Draft Disability Assistance for Older People (Scotland) Regulations 2024: Draft Island Communities Impact Assessment

A draft Island Communities Impact Assessment (ICIA) considering the draft Disability Assistance for Older People (Scotland) Regulations 2024 in relation to their impacts on people living in the Islands under Section 8 of the Islands (Scotland) Act 2018.

Connectivity and Accessibility

62. Alongside the areas identified by Citizens Advice Scotland, research briefings from 2017 for the Islands (Scotland) Bill suggest that residents of islands rely on ferry crossings and air travel to reach the mainland and larger islands to access key services such as secondary and higher education, care, and medical services.[25]

63. In 2011, the proportion of island households with at least one car or van available was 79%, compared with just over two-thirds (69%) nationally.[26]

64. In rural remote areas and island communities, disabled people face a lack of access to opportunities that are more readily and frequently available to those on the mainland or in urban areas. Furthermore, a lack of accessibility to employment, education and leisure opportunities can be made more difficult for someone with a physical condition, especially when transport options are limited.

65. Bus services in remote and island communities can be unreliable and are often community run.
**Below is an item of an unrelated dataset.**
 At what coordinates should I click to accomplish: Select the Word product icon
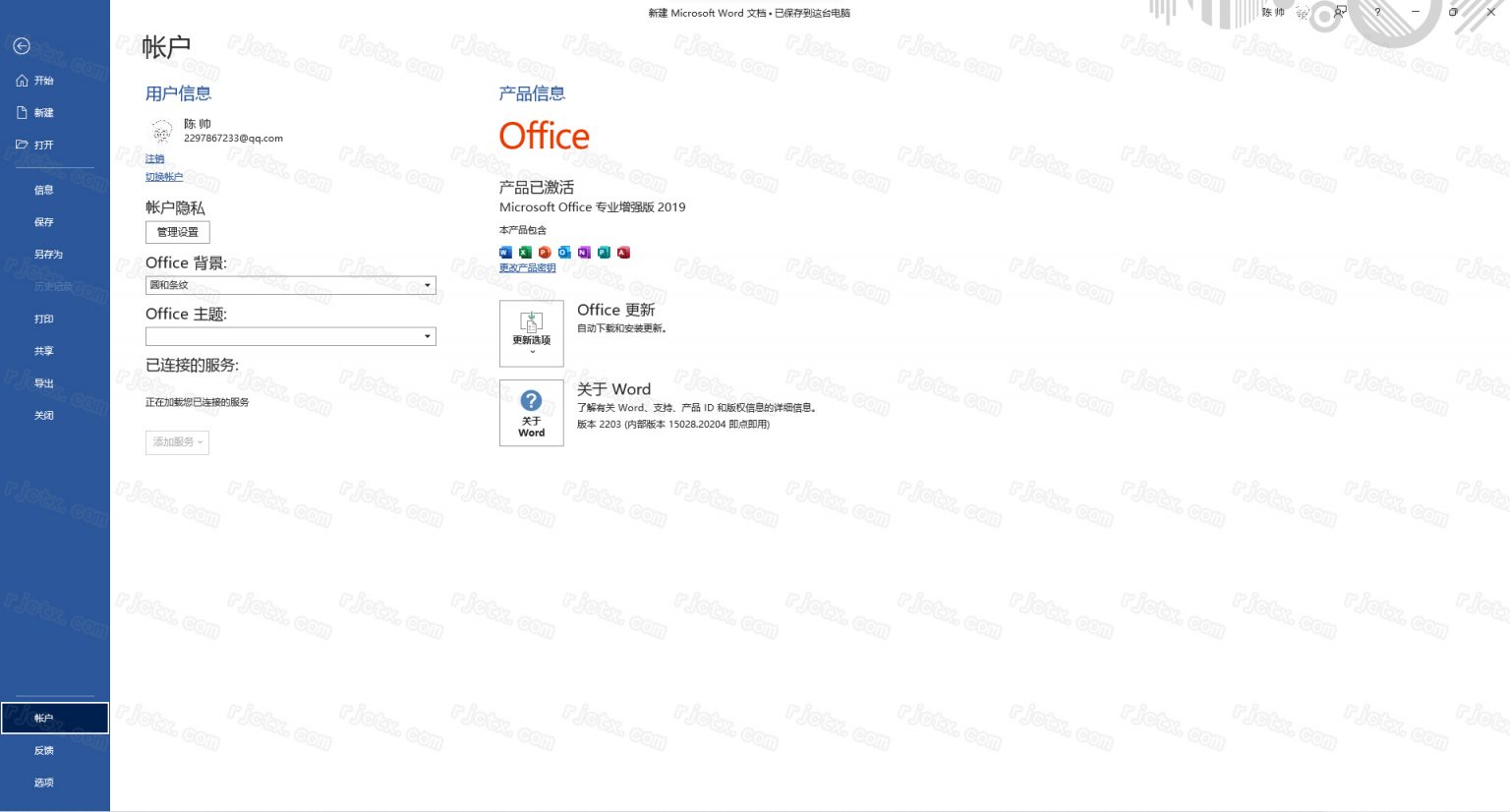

Even where buses are available, they often run rarely and timetables do not always meet the needs of people living in the community. Furthermore, if there is already someone with a wheelchair or pram on the bus it is not always possible for a wheelchair user to board.

66. Not all islands are served by buses and there are not always taxis available. It is known that disabled people on islands rely heavily on neighbours, friends and families driving them as a primary means of transport.
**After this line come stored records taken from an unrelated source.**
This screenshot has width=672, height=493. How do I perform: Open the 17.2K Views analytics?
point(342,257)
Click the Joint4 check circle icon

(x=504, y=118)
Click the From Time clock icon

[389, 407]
67. The needs of wheelchair users can be different in island and rural communities than the needs of wheelchair users in an urban environment due to more challenging terrain.

68. Research undertaken by the Scottish Government and by stakeholders in 2020 have found that a lack of connectivity in rural or remote communities has been compounded by the impacts of the COVID-19 pandemic.[27] An absence of good quality internet connection can significantly impact on an individual’s ability to socialise and partake in cultural activities, particularly where people already have difficulty taking part in activities as a result of a disability or health condition.

69. The Scottish Government is working to address some of these issues through Social Security Scotland’s Local Delivery staff sharing locations with other services so that they are based where people currently go, to ensure that individuals can access advice and support in existing island locations.

70. Social Security Scotland will offer a multi-channel approach, including telephone, paper-based and face-to-face applications to ensure that people are not isolated through a lack of access to technology.

71. Social Security Scotland will also support individuals to gather supporting information. This includes, if authorised by the individual, gathering supporting information on their behalf if they do not have this to hand. For individuals living in rural or island communities, this may be of particular benefit as it may be difficult for residents to gather supporting information from a professional given the remoteness and lack of connectivity.